Before she went away, my sister asked me if I’d ever heard of phantom limbs.

“What? Like ghost arms and legs?”

She shook her head. “Nah. Not really. It’s like, when someone gets a part of themselves amputated. After that limb is cut off, the person can still feel it there for a while. They get a leg chopped off for some reason, but that leg still feels pain. It still itches. Feels like it’s still hanging there, like their body is intact, but it isn’t. It’s a total mindfuck.”

“That’s weird,” I said, imagining a leg in a jar somewhere, itching with no hands to scratch it.

“What I’ve got, I think it’s phantom parent syndrome.”

“Major mindfuck,” I said.

“Don’t say ‘fuck.’ You’re little. But, yeah. It’s a major mindfuck.”

Sitting there on the curb with Bronwyn — the new and improved Theresa — I think about how I never had phantom parent syndrome. No itching leg in a jar somewhere. No mindfuck. Just a blank space.

I tell all this to Bronwyn. I ask her how I’m supposed to make peace with a blank space, with a thing I don’t know.

She shrugs. “I dunno.

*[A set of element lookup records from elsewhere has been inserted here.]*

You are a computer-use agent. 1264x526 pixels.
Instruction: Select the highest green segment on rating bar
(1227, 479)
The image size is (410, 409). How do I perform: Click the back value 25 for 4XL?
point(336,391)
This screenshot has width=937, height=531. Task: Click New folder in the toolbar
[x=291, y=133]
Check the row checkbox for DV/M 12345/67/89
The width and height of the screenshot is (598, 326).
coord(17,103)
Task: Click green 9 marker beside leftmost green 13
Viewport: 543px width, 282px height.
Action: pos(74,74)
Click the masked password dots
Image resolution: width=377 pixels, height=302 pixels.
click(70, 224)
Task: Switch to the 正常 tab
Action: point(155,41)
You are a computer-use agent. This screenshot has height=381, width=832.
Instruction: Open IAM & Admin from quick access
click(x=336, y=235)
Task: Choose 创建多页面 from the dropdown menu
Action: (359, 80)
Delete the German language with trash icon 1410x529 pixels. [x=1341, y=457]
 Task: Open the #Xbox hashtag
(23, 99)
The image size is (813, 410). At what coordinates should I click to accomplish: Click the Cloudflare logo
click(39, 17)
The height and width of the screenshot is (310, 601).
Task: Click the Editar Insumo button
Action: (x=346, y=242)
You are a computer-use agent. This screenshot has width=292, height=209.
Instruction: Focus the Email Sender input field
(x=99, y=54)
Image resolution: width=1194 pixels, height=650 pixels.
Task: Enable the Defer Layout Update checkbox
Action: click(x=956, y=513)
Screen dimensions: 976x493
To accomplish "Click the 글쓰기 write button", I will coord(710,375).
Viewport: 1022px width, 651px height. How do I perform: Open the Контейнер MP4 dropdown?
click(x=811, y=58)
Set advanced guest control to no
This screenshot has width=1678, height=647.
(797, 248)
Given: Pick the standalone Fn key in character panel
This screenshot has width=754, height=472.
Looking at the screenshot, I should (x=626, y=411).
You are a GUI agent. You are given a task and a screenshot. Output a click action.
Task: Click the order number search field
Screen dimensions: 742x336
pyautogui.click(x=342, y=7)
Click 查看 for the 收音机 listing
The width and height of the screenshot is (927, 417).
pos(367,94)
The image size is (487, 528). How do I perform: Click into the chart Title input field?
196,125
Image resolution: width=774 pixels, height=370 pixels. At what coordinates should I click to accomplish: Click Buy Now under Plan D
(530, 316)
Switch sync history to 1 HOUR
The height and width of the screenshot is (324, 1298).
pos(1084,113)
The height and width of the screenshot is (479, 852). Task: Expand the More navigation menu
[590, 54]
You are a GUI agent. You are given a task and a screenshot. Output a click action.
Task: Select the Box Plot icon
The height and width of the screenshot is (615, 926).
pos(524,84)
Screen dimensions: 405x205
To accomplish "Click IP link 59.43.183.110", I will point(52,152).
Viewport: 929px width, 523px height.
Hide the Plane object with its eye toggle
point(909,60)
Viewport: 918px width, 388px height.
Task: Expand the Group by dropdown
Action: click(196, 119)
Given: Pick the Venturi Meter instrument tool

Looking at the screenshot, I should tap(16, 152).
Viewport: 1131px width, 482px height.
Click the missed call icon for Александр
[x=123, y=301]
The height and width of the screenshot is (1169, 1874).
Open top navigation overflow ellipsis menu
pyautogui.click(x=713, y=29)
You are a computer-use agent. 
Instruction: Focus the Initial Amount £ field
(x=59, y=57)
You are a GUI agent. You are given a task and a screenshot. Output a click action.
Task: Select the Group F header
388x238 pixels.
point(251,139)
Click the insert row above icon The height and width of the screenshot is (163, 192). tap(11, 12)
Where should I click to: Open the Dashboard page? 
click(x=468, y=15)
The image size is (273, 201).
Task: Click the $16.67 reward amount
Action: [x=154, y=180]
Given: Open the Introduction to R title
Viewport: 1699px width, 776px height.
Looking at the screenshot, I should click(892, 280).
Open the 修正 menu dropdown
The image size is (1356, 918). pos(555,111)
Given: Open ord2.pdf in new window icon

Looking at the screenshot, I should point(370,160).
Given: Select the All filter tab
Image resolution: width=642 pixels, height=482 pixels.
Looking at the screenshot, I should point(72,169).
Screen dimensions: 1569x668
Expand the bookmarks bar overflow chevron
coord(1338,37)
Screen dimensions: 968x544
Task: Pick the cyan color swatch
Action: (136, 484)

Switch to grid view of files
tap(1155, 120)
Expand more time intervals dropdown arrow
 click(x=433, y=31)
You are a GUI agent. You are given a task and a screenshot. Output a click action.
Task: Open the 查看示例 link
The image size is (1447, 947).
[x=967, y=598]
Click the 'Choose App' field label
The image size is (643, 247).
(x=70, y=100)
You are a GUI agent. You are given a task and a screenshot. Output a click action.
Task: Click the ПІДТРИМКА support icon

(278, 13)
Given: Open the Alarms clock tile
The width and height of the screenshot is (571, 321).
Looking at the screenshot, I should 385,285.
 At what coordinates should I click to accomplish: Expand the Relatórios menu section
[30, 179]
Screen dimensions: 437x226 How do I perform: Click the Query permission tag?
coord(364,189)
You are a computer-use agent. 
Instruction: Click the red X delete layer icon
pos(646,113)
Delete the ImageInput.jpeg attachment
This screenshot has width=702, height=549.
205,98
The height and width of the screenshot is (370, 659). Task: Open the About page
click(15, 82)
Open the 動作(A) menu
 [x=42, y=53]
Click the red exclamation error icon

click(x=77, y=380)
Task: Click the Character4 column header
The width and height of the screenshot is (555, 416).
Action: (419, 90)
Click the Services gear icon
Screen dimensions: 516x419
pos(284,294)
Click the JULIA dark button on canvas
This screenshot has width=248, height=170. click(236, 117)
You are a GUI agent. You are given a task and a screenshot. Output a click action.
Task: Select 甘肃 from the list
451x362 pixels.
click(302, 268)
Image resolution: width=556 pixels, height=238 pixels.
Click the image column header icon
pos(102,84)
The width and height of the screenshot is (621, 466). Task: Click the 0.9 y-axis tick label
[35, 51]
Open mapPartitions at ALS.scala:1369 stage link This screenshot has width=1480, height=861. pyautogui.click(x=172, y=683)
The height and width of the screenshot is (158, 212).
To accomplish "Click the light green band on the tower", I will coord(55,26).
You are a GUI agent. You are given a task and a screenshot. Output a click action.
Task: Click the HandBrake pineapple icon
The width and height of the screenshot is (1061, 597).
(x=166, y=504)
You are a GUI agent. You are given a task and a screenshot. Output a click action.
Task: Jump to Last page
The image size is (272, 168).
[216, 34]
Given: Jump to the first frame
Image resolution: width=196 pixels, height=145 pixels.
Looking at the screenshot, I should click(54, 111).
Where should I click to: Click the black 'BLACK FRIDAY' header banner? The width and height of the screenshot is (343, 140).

I guess you have to imagine things. Or make shit up. You know, sort of fill it in. That’s all you can do with blank spaces.”

We’re not even expecting it when Dom comes and plops down next to us. He’s holding a loaf of bread, a pack of smokes and a big bag of beef jerky.

“What’s the bread for?” I poke the bread.

“For the beef jerky.” He says this like it should have been obvious to me.

“Beef jerky sandwiches?”

“Well, why not? The beef jerky was easier to snag than the bologna. And it’s more delicious.”

“You took the easy way out?” Bronwyn laughs. “You’re getting rusty.”

“Hey, if you two don’t want any, I’ll eat all the beef jerky sandwiches.”

“No!” I grab the loaf of bread. “We want, we want.”

Hunched over and huddled together to hide the evidence of our crime from the night shift clerk inside, we sit there on the curb in front of the 7-Eleven eating beef jerky sandwiches. Aside from a short discussion about which condiment would make them even better, we chew in silence, absorbed in a brief moment of peace.